Estelle Pruvost-Robieux, Jennifer Yeung, MD, Veronica Sudacevschi, MD, Yves Cordoliani, MD, Maxime De Malherbe, MD and Fernando Pico, MD, PhD

From Versailles Hospital (E.P.-R., J.Y., V.S., M.D.M., F.P.); and Parly 2 Clinic (Y.C.), Le Chesnay, France.
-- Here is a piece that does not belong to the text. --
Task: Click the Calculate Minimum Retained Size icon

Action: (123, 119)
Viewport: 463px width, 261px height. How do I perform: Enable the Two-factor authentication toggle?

doi: http:/​/​dx.​doi.​org/​10.​1212/​WNL.​0000000000002913
Neurology August 2, 2016 vol. 87 no. 5 548-549

A 60-year-old man presented with an ataxic and spastic gait with paraparesis, having reported a tick bite. Brain MRI depicted bilateral corticospinal tract hyperintensities (figure). He had a mild lymphocytic meningitis (12 leukocytes/mm3, proteinorachia 1.48 g/L). ELISA was positive for Lyme disease in serum (immunoglobulin G [IgG] 176 UI and immunoglobulin M <4 UI) and CSF (IgG 300 UI) with an intrathecal synthesis (index of CSF/serum-specific antibodies equal to 16 using ELISA [normal value <1.5]). Western blot was positive for Lyme-specific antibodies in serum (18, 22, 32, 41, 60, and 75 kDa) and CSF (41 and 60 kDa). Syphilis serology was negative. After treatment (IV ceftriaxone 2 g daily for 4 weeks), gait improved and brain MRI was normal. This MRI pattern has been previously reported in amyotrophic lateral sclerosis1 and in metabolic diseases (Krabbe disease,2 X-linked adrenoleukodystrophy, cerebrotendinous xanthomatosis) or infectious diseases (human T-cell lymphotropic virus 1).